I do believe he says that just to get under my skin
I think he likes to see the hairs on my neck rise up at attention and the vein on my head strain as I practice biting my tongue.
like most thing in our marriage I let it slide
Because really is it necessary to hit him with the frying pan because he said something idiotic...
no it is not because at the end of it all it would be me tending to the bruise!
like I need more things to take care of! LOL
(for the record I don't believe in violence)
In the beginning of our marriage it would bug me more because I was working full time, dealing with the extra-curriculars of both children and making sure everything in the house was in order. He on the other hand was working for himself- 'exploring his options' ( he is a self taught web designer and innovator) and trying his hand on volunteer coaching. Yeah it would bug me a whole lot then.
I went away for a week one time and it provoked him into saying that I left him to take care of his life and my life. If I didn't know how stressed he was!. huh?!
My life being the children and everything else; his life being just him.
I could have throttled him.
Instead I did what I always do I tried to put myself in his shoes and I was able to rationalize that he did indeed have his role.
I may have been the more stable breadwinner
BUT
he was responsible for getting those bills paid; for doing the budget and making sure we stayed on it; for keeping gas in the car, oh and that the car stayed 'healthy'; and for any thing that involved a form or a document.
hmmm he did have a lot on his plate!
Time happened we added more children to the family and my pregnancies though easy enough and uneventful usually start off with a dire warning of 'don't lift anything but your elbow' and he did take more and then I got pregnant with the twins and he basically took everything on because I was so pained up and tired ALL the time!
He did the groceriesAll of this on top of what he used to do before!
picked up the children
bought me nutritious not always delicious meals but always good for me and my growing belly for breakfast and lunch
was responsible for bathing the children- bathing children is so taxing I would be a wreck each time or is it just my children LOL
and he also had taken on his father's business with a whole can of stress.
I really gained an appreciation for him through this third pregnancy. My hero.
Even now that things have gotten less chaotic with me bodywise he still takes responsibilty for the groceries and he bathes/supervises the older children... what a relief!
So now when he say must i do everything around here?! I say yes and smile because he may not do everything but it is pretty darn close.
Alisa Bowman of Project Happily Ever After said this:
many spouses probably walk around with this simmering resentment about their partners who seemingly do so little around the house. Little do they know that their partners have the same resentment about them.
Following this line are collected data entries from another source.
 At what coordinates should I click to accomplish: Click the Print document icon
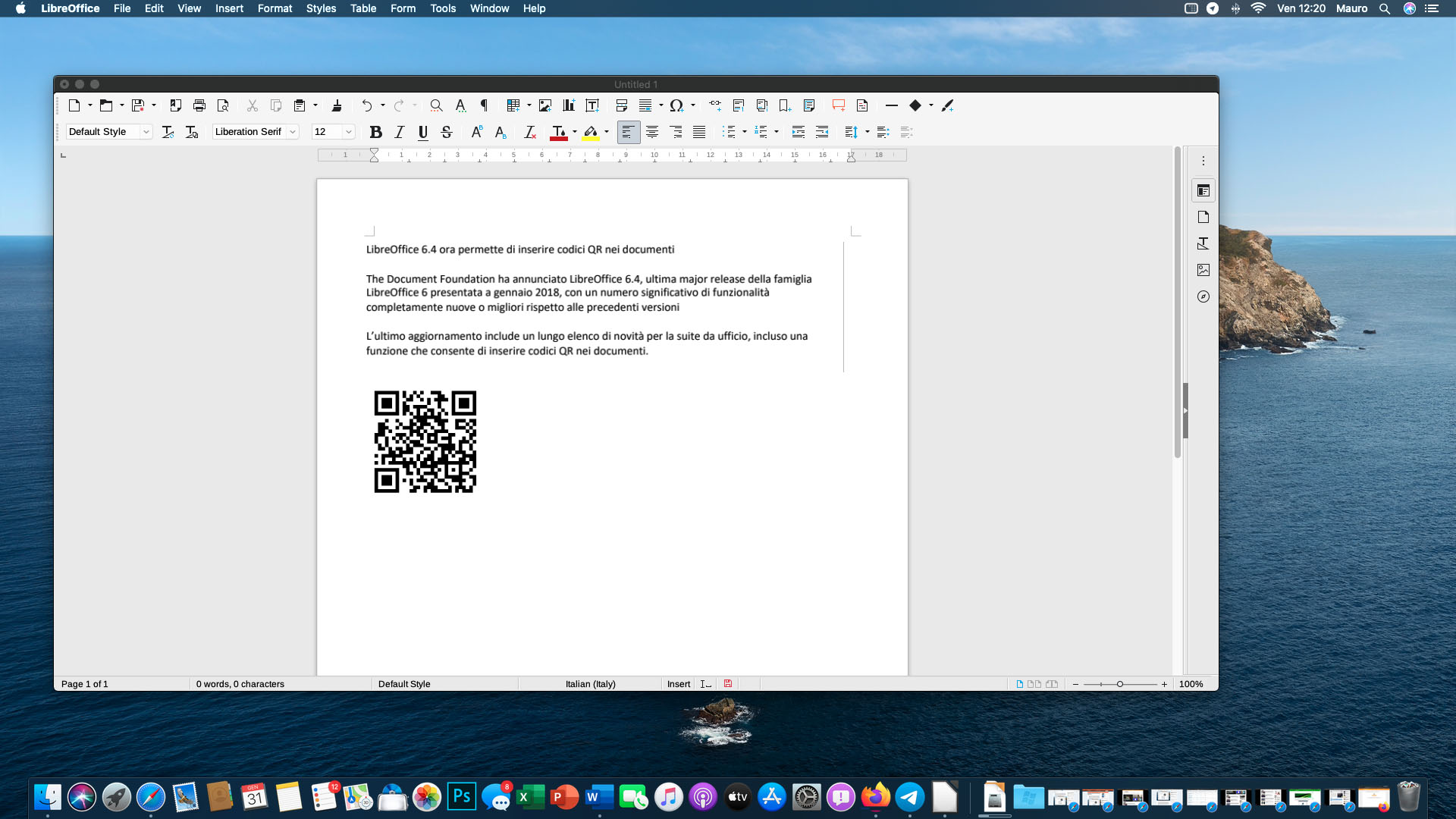click(199, 105)
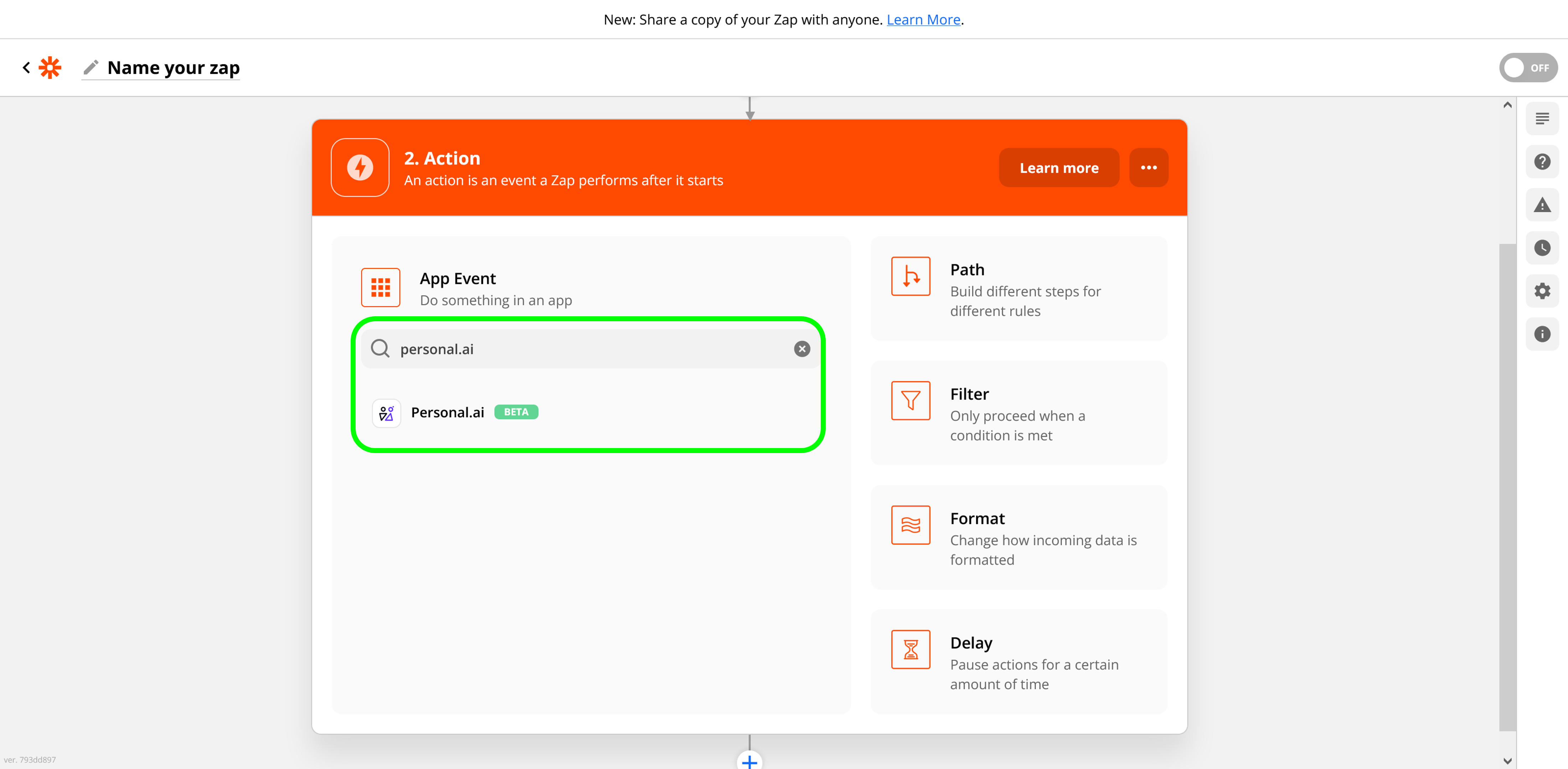
Task: Click the Action lightning bolt icon
Action: (x=360, y=167)
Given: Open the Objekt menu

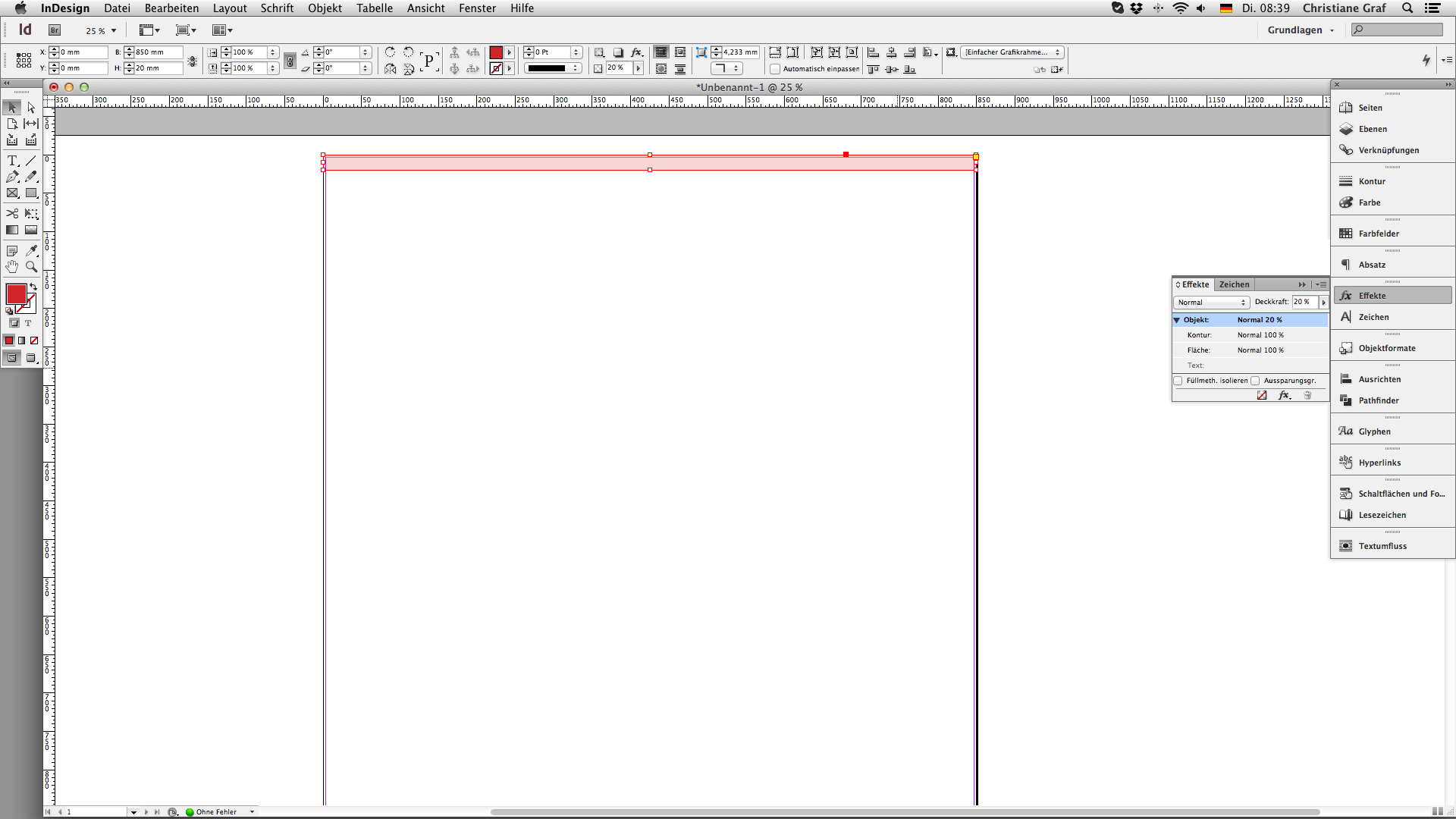Looking at the screenshot, I should pyautogui.click(x=325, y=8).
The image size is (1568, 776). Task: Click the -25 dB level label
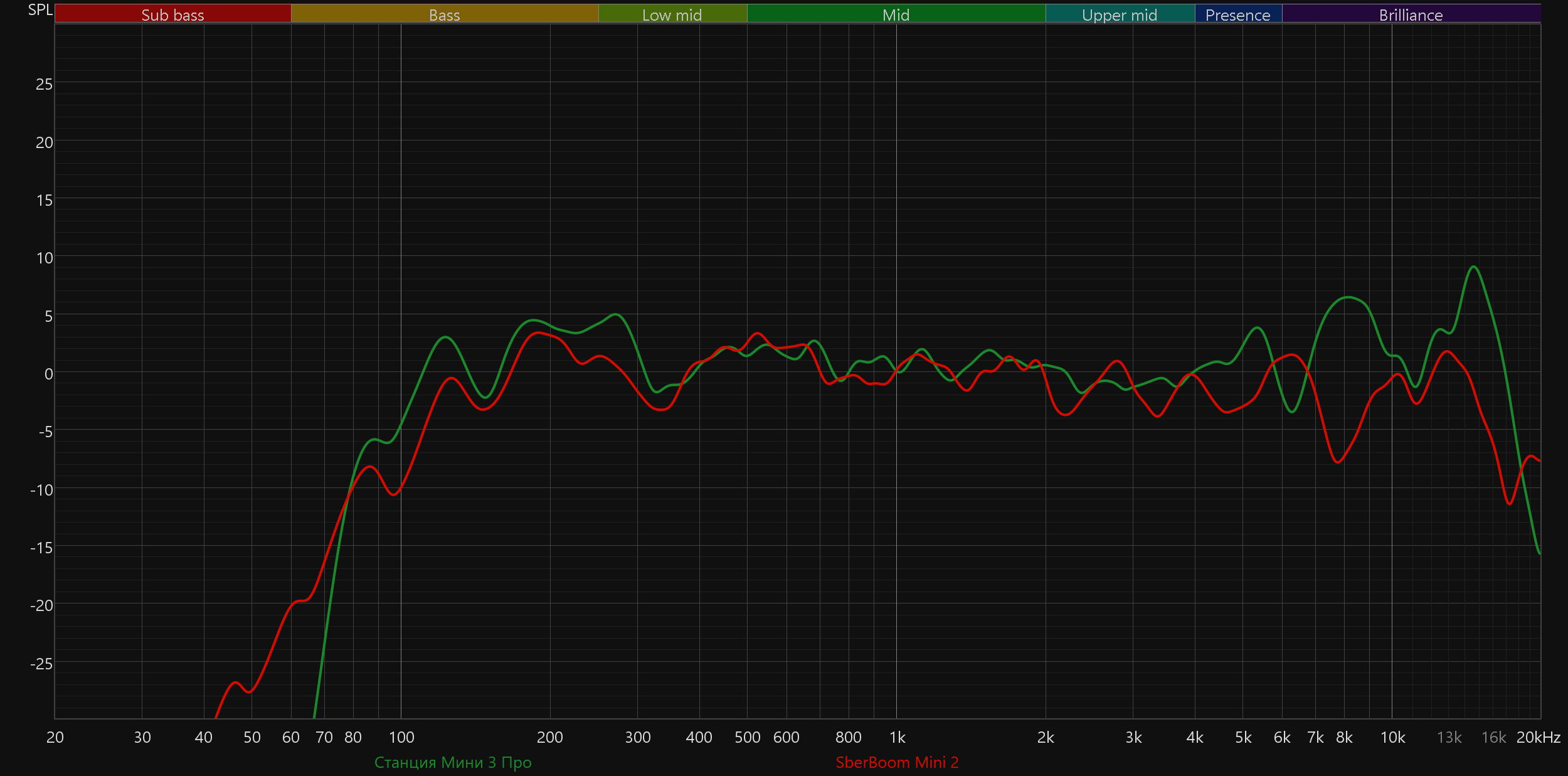click(41, 664)

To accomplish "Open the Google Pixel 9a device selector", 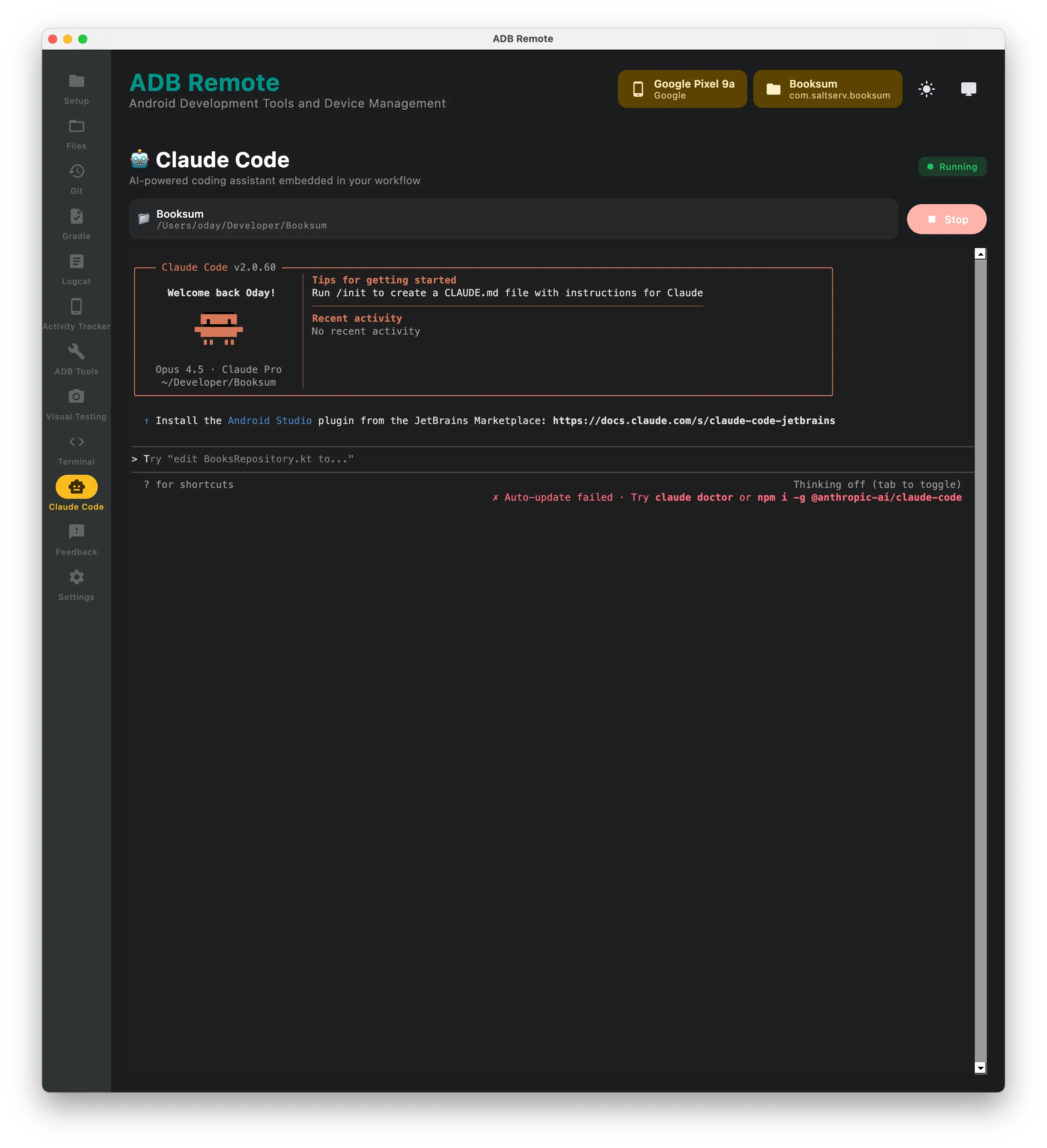I will 682,88.
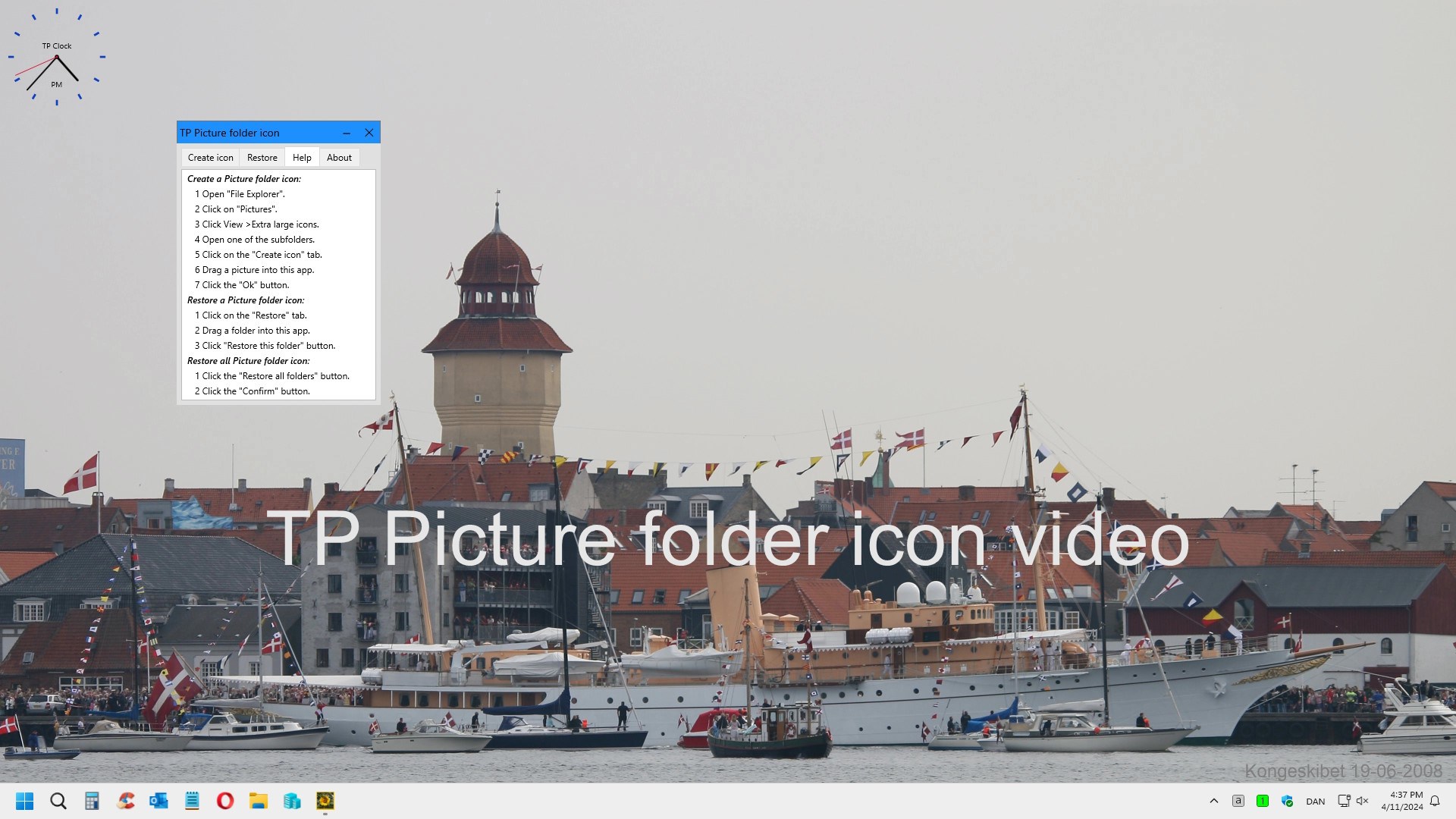Select the About tab
Screen dimensions: 1456x819
pos(339,158)
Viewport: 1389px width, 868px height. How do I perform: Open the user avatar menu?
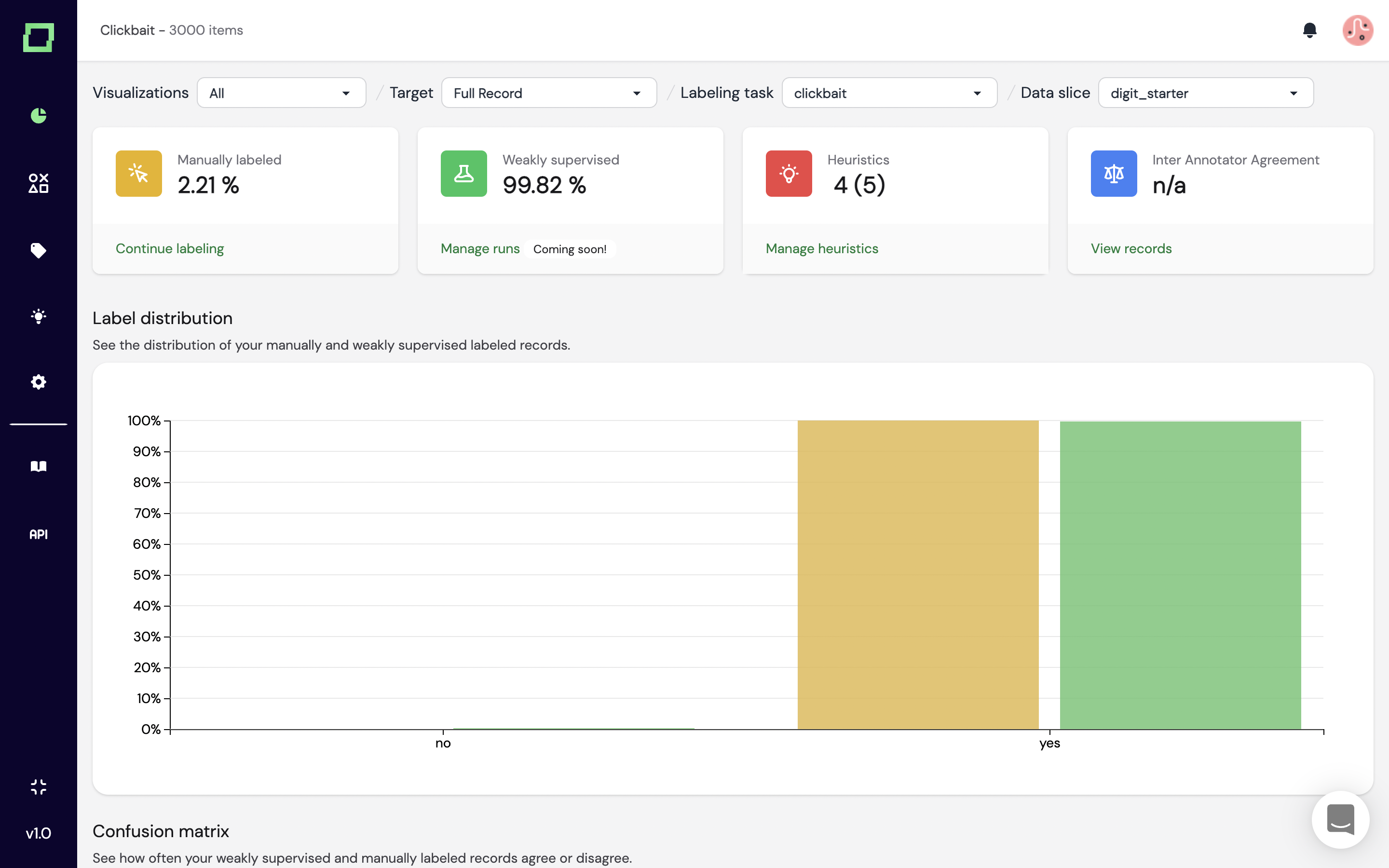(x=1358, y=30)
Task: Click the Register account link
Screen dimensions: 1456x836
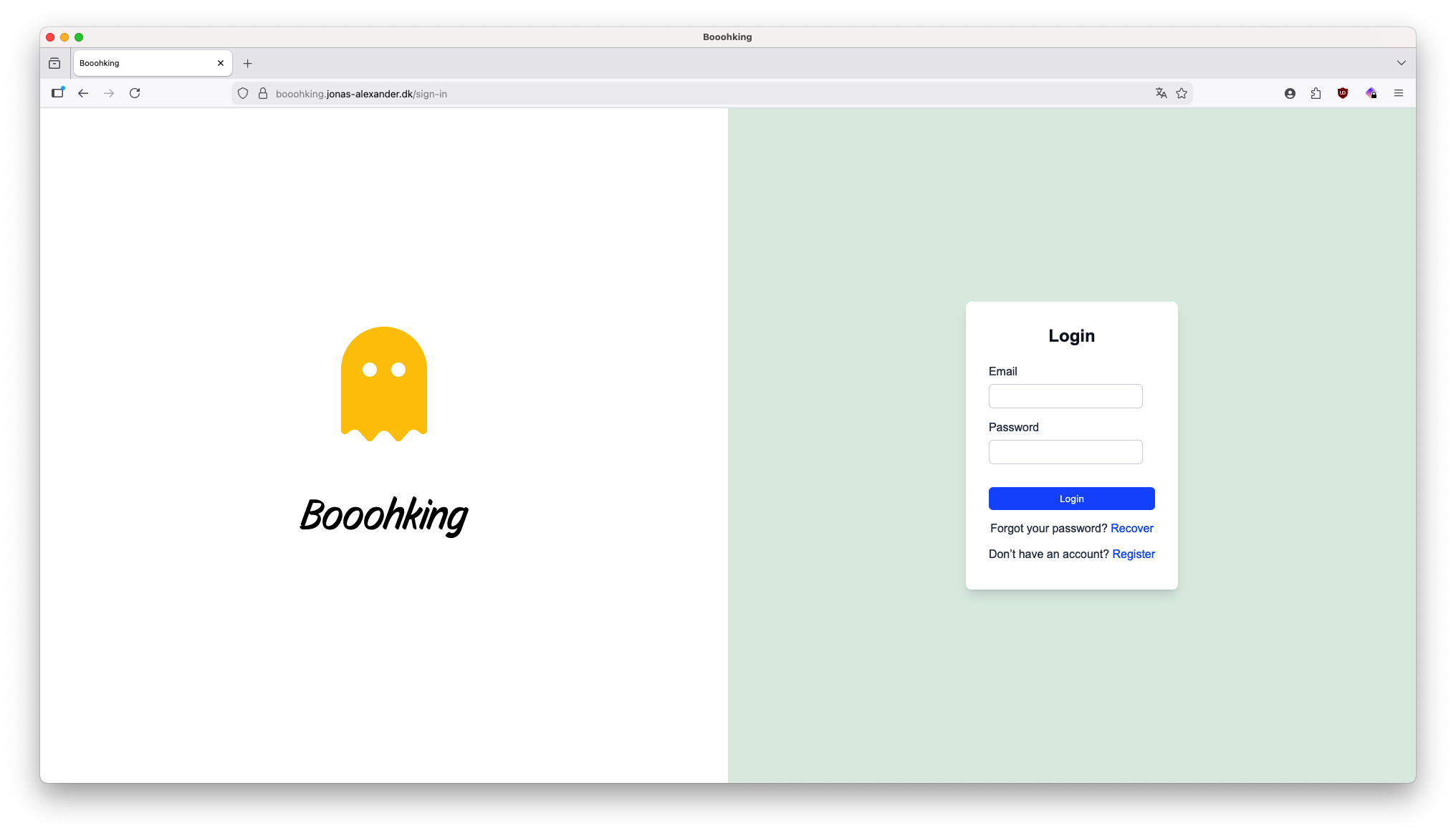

Fascinating, right?And I knew this was true for us at least, because this was a topic I had been piecing together to share here and saw that she was tackling the same issue there.
So I suggest you read her post ( I like how she breaks down the division and allocation of tasks) then think about what exactly it means when you or the significant other shouts
MUST I DO EVERYTHING AROUND HERE!
Well, in my house, I DO do everything. All he is responsible for is work. And, I mean that in the nicest way possible. But, I wish he would help out more...even if it were to pick his own crap up off the floor!